The paper "Efficient In-Context Learning in Vision-LLMs for Egocentric Videos" by Keunwoo Peter Yu et al. presents a paper on enhancing in-context learning capabilities within vision-LLMs (VLMs), specifically targeting the domain of egocentric videos. This investigation recognizes the limitations inherent in current methods that require vast collections of naturalistic data, which are both cost-prohibitive and time-consuming to acquire. The paper proposes a novel method named EILEV (Efficient In-Context Learning on Egocentric Videos) designed to elicit in-context learning capabilities in VLMs without necessitating massive datasets.

Methodological Advancements

EILEV introduces architectural adaptations and data-oriented strategies to enhance the in-context learning capabilities of VLMs, especially for egocentric video content. Key components of this approach include:

  1. Context Processing: The paper adapts existing VLM architectures to facilitate the processing of interleaved video and text data. By leveraging a frozen LLM as a universal interface, this adaptation enables the model to handle context from both modalities effectively.
  2. Data Sampling Strategy: A critical aspect of EILEV is the method for creating training data that possesses specific distributional characteristics known to support in-context learning. These include:
    • Clusters of verbs and nouns to reproduce bursty distributions.
    • Marginal distributions with a long tail of infrequent items to emphasize less common actions.
    • Inclusion of homonyms and synonyms to introduce ambiguity and reliance on context for disambiguation.

These strategies aim to replicate the properties observed in text-only LLMs which have demonstrated significant in-context learning abilities.

Evaluation and Results

The performance of the EILEV-trained models is evaluated against traditional models such as Kosmos-2 and Otter, which are trained on larger datasets. Notable outcomes of this evaluation include:

  • Superior In-Context Learning Performance: The EILEV-trained models consistently outperform larger VLMs in generating narrative descriptions for unseen egocentric video clips at various shot levels, from one-shot to sixteen-shot scenarios.
  • Generalization to Out-of-Distribution and Novel Actions: The models excel in synthesizing action narratives for not only the original dataset but also generalize effectively to novel and out-of-distribution datasets such as EPIC-KITCHENS-100. This demonstrates the model's ability to leverage in-context examples for adaptation to new, unseen tasks.
  • Minimal Dependence on In-Weights Learning: Despite the training being on common actions, the variance in performance as novel, rare actions are introduced indicates reliance on contextual information rather than solely on pre-encoded knowledge.

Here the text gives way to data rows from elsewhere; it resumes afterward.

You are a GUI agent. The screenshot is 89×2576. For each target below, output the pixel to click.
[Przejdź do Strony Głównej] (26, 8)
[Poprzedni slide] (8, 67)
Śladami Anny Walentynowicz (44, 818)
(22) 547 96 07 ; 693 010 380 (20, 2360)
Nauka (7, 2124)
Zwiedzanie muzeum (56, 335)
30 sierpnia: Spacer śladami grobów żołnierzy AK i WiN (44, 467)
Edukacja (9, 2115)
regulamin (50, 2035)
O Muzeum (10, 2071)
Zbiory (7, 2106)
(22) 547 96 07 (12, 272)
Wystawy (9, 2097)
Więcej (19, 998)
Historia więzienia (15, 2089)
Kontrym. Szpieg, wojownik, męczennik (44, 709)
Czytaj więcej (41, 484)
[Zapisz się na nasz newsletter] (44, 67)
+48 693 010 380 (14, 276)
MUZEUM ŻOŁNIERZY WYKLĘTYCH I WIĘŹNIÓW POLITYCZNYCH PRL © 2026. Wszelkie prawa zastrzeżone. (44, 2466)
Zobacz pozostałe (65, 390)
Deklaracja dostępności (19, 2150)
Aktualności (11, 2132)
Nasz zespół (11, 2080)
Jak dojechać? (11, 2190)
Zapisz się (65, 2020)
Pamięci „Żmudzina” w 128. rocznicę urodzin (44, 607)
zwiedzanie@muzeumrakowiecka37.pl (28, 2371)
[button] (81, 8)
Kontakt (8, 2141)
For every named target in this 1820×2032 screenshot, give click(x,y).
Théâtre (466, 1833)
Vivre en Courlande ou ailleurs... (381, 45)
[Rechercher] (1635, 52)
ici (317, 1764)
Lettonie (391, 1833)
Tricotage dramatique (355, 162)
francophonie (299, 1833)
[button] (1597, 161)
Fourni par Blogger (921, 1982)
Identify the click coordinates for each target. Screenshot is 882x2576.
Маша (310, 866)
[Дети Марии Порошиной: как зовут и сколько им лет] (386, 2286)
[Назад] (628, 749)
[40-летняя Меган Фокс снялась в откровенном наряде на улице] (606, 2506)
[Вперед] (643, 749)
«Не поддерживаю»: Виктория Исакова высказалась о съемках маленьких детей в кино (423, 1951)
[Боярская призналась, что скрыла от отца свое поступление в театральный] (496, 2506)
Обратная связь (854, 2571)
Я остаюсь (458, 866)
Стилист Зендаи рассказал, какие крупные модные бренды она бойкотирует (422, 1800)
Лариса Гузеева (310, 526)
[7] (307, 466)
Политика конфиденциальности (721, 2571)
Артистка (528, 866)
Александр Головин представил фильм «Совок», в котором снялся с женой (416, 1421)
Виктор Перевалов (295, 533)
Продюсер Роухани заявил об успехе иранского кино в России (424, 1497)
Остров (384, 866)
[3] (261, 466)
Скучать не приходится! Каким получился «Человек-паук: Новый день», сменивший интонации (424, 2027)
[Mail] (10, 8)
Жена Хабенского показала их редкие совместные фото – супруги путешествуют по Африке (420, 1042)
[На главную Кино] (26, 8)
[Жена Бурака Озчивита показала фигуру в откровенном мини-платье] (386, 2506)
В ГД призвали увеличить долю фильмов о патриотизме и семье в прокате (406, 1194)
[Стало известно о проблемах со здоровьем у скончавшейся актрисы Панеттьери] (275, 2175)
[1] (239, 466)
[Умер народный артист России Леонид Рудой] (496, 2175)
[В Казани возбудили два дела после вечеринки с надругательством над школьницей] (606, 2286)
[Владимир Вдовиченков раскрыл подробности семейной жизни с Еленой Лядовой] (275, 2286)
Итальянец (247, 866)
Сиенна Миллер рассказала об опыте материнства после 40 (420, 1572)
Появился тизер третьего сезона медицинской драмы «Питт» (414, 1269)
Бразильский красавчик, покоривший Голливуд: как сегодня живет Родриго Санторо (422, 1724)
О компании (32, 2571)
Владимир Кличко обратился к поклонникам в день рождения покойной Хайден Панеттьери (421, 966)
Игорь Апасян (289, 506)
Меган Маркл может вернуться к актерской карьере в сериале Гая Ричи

Implications and Future Directions

The paper highlights the potential of deploying EILEV-trained VLMs in cost-restrictive environments such as interactive task-guidance systems, where the ease of adaptation and low requirement for extensive training data are advantageous. This has significant implications for embodied AI applications and real-time processing systems requiring adaptability and context understanding.

Moreover, the results advocate for more nuanced approaches to integrating in-context learning in VLMs, moving beyond mere scale and data volume. Future research could delve further into optimizing these methods for broader applications or extending them to other modalities.

In conclusion, this paper contributes to the advancement of efficient learning paradigms within the field of vision-language integration, emphasizing strategic data and architecture configurations that may reshape the future landscape of adaptive AI systems.